[START OF Passage shown]

The revised Uniform Commercial Code (UCC) makes it very clear that employers have sole responsibility to properly manage this area. The UCC adopts the principle that the risk of loss from fraudulent endorsements by employees entrusted with the responsibility for checks should fall on the employer rather than on the bank that takes the check or pays it, if the bank was not negligent in the transaction. It is based on the belief that the employer is in a far better position to avoid the loss by care and by choosing employees and supervising them, and by adopting other measures to prevent forged endorsements on instruments payable to the employer.
6. Mailroom personnel must have clean backgrounds, and internal procedures must be established to discourage theft of incoming or outgoing checks. Many companies that have been victims of an altered payee check fraud scam have traced the source of the original checks to their own mailroom. Also, replace your company name and address on disbursement envelopes with a simple post office box number. This post office box should be established separately and solely for returned checks.

[END OF Passage shown]
[START OF Excerpted records]

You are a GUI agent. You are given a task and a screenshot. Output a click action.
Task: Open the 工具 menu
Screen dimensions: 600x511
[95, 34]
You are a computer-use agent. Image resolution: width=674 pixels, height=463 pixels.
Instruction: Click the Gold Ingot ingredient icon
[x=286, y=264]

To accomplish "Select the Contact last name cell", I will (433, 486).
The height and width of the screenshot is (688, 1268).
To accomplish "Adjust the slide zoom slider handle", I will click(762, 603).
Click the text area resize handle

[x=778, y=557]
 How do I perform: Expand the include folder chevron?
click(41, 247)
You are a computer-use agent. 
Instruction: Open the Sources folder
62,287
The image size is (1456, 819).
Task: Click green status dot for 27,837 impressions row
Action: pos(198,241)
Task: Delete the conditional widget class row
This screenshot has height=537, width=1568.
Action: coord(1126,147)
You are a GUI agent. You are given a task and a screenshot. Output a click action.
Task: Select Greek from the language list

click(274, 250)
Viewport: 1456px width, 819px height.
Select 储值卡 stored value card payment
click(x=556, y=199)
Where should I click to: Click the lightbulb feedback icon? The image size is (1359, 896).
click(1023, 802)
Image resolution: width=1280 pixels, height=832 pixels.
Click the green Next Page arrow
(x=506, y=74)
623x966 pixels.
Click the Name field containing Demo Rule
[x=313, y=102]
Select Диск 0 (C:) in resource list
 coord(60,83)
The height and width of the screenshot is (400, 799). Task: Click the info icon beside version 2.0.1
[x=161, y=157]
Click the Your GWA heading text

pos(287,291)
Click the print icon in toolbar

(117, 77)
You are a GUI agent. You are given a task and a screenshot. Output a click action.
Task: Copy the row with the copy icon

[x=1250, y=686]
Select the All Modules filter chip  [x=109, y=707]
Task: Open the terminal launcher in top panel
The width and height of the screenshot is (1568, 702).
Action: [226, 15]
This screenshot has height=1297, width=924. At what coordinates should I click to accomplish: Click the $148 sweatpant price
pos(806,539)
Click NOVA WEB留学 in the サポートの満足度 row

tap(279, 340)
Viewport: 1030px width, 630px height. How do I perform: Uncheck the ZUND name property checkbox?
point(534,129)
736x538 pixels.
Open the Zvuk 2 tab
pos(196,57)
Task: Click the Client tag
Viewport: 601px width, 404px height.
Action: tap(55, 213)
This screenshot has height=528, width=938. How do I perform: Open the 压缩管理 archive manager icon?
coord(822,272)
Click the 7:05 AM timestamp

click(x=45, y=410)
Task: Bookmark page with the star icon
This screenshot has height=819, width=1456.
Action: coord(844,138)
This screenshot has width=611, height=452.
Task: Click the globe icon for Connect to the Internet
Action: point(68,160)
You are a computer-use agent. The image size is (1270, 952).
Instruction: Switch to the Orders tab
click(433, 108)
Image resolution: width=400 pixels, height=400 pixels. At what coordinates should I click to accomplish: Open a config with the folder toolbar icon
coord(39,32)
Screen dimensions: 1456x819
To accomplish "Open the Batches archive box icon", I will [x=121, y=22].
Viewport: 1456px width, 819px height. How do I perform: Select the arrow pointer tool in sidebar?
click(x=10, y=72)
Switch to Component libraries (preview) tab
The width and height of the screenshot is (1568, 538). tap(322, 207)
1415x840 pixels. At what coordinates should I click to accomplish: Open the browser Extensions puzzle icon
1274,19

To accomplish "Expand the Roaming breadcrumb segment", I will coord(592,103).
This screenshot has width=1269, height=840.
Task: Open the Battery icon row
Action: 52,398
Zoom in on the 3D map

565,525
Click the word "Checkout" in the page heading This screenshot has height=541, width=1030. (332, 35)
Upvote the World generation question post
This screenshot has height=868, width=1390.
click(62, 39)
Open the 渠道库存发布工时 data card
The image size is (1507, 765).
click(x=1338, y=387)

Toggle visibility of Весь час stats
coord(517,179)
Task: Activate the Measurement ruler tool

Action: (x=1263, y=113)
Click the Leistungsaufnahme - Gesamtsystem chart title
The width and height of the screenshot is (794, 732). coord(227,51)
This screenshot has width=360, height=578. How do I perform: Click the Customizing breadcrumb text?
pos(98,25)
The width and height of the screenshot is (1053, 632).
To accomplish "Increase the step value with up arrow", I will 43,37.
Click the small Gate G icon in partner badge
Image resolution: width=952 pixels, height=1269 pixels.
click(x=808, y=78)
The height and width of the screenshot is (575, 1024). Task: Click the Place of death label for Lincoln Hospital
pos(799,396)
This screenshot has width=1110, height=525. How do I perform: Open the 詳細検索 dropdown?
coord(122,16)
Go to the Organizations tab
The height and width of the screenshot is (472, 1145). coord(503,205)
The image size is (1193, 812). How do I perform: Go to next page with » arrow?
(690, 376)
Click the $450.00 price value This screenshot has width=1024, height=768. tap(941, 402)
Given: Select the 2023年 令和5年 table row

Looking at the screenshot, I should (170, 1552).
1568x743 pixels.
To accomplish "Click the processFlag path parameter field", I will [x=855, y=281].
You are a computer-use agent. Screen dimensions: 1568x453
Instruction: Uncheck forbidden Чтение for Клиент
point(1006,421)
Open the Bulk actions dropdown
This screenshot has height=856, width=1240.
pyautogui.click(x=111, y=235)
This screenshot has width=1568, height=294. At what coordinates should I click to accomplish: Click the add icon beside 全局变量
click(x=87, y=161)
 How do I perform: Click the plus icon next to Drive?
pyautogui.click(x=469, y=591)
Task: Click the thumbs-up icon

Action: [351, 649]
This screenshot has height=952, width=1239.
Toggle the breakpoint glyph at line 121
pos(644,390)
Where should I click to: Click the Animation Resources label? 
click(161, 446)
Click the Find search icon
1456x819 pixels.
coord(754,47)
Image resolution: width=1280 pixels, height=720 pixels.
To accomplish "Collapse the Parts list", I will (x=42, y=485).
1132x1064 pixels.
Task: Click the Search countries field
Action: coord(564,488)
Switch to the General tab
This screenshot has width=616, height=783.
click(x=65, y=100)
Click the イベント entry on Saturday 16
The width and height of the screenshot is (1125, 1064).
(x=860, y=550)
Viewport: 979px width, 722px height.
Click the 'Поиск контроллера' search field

[END OF Excerpted records]

▶ [Tasks and exercises]:
1. Rewrite the check fraud passage from "6. Mailroom personnel" up to and including "for returned checks.", swapping "post office box" for "lockbox".
2. Continue the check fraud passage from the point where it stops.
The rows come from a separate source and have nothing to do with the check fraud passage.

▶ [Results of the exercise]:
1.
6. Mailroom personnel must have clean backgrounds, and internal procedures must be established to discourage theft of incoming or outgoing checks. Many companies that have been victims of an altered payee check fraud scam have traced the source of the original checks to their own mailroom. Also, replace your company name and address on disbursement envelopes with a simple lockbox number. This lockbox should be established separately and solely for returned checks.

2.
7. Segregate Processing of Returned Checks. Checks that are returned by the intended recipient or by the Post Office as undeliverable should not be returned to the original processor. A person independent of the payment function should be designated to handle these exceptions and investigate the reason for the return.
Situation: An uncashed disbursement check was returned to an accounts payable clerk for disposition because she originated the invoice entry. The clerk put the check in her desk and forgot about it for several months. Upon cleaning her desk, she discovered the returned check. When she checked the paid history, she realized the supplier had returned the check when it was determined to be a duplicate payment of an invoice. She also noticed that the payee name had been printed slightly below "Payee" on the check. With a bit of effort she managed to align the check and insert her name above the original payee in a print similar to the original, along with an "or" designation following her name. The fraud was caught by an accounts payable auditor searching for duplicate payments and who was asked by the supplier to furnish proof of duplicate payments by providing copies of both cancelled checks.
8. Do Not Include Account Number and Authorized Signatures in Correspondence. Credit applications sent to a new supplier should include the name and phone number of the company's account officer at the bank, but not the bank account number. Nor should correspondence be signed by an authorized signer on the account. You have no control over who handles this information once it is mailed or faxed, and it could be used for fraud. Supplied with a company's account number and armed with the ability to scan the signature, a forger can easily create a check that would pay at the bank, even if the amount is large and the bank verifies the signature.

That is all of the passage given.